St. Paul’s, Milwaukee is offering a short course in Officiating the Daily Office. The course will consist of three one-hour Saturday morning online sessions. An in-person practicum will follow, in which each class member will officiate Morning Prayer or Evening Prayer and receive feedback from classmates. The three one-hour online sessions will be offered on Zoom at 9 a.m., on Saturday, February 12, 19, and 26. I will teach the first two, and will be joined for the third session by the Rev. Miranda Hassett, rector of St. Dunstan’s in Madison.
The course will be offered to all congregations in the diocese, and possibly in Eau Claire and Fond du Lac dioceses. Bishop Jeffrey Lee has agreed that where requested by clergy heads of congregations, he will license course participants as Worship Leaders under Canon III.4 of the Episcopal Church. At St. Paul’s, participants will be invited to lead worship during weekday Morning and Evening Prayer.

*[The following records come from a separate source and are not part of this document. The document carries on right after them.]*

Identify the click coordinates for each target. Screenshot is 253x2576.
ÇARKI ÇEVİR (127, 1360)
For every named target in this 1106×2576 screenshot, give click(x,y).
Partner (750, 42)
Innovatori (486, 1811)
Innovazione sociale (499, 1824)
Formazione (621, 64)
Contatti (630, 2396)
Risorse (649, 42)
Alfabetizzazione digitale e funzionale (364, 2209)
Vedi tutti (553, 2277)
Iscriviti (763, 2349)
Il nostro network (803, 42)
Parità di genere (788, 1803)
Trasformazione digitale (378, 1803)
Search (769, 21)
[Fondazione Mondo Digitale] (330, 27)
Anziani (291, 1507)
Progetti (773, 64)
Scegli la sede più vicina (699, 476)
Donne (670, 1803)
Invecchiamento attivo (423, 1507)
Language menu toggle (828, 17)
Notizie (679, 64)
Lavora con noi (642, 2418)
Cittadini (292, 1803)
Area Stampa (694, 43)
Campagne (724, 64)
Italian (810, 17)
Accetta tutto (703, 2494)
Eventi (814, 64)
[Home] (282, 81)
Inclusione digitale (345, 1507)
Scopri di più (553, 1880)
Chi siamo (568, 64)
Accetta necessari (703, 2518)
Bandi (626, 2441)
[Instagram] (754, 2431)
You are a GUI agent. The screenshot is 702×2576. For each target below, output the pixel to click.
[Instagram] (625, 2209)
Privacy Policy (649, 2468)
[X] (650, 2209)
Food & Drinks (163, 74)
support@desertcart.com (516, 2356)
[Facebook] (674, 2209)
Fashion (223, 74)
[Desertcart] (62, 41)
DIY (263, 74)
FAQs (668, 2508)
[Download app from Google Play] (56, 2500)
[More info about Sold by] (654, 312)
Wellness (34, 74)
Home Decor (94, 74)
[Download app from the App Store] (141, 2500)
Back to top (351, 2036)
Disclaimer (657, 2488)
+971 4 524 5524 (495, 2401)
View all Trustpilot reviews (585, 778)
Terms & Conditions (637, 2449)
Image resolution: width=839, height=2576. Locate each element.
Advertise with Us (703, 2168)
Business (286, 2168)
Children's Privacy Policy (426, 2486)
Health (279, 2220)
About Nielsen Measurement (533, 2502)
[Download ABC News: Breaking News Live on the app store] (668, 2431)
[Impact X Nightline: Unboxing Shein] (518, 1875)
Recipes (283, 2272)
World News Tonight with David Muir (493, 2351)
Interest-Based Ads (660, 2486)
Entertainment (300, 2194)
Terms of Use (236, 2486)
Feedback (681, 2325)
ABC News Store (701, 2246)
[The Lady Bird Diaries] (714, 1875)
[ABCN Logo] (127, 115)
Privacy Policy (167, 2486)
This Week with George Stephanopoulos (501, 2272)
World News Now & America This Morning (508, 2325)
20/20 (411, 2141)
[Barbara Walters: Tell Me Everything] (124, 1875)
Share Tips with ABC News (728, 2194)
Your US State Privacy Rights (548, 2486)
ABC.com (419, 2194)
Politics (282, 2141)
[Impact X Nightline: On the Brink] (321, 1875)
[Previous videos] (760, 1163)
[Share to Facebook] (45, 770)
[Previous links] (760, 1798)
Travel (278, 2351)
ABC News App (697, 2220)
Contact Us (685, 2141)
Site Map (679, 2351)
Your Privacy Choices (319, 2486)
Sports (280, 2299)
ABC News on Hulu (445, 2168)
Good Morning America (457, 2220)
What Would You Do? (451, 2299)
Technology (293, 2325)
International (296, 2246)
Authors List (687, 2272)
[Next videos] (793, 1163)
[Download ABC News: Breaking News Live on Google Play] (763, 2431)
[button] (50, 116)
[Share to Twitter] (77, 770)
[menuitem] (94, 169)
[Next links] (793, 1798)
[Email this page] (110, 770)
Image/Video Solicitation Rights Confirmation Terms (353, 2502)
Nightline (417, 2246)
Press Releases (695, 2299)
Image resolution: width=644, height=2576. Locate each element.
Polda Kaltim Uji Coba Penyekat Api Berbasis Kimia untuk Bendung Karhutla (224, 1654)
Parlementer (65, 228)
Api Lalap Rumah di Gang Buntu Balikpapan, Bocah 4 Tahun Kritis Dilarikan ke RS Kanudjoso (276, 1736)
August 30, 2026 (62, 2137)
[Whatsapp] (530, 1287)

The Daily Office is the Anglican version of the medieval Liturgy of the Hours or Divine Office, prayed throughout the day by monastics. Morning and Evening Prayer are the contemporary Anglican expressions of the monastic liturgies of Matins and Vespers. The monasteries worked their way through systematic singing of psalms using Gregorian chant, remembering St. Paul’s direction to the Thessalonians to “pray without ceasing.” Prior to the 1979 Book of Common Prayer’s return to the centrality of the Eucharist as the normative mode of Sunday worship, many Episcopal churches offered Morning Prayer as the primary service of Sunday worship.
The first session will focus on the history, purpose, and usage of the Daily Office, including the use of the daily office lectionary and the selection of psalms, readings, prayers, and antiphons. The second session will focus on resources beyond the Book of Common Prayer that can adapt its rites to the needs of specific worshiping congregations. The third session will discuss the spiritual aspects of worship leadership, and how a good officiant’s prayerful presence can enhance the worship experience of the congregation.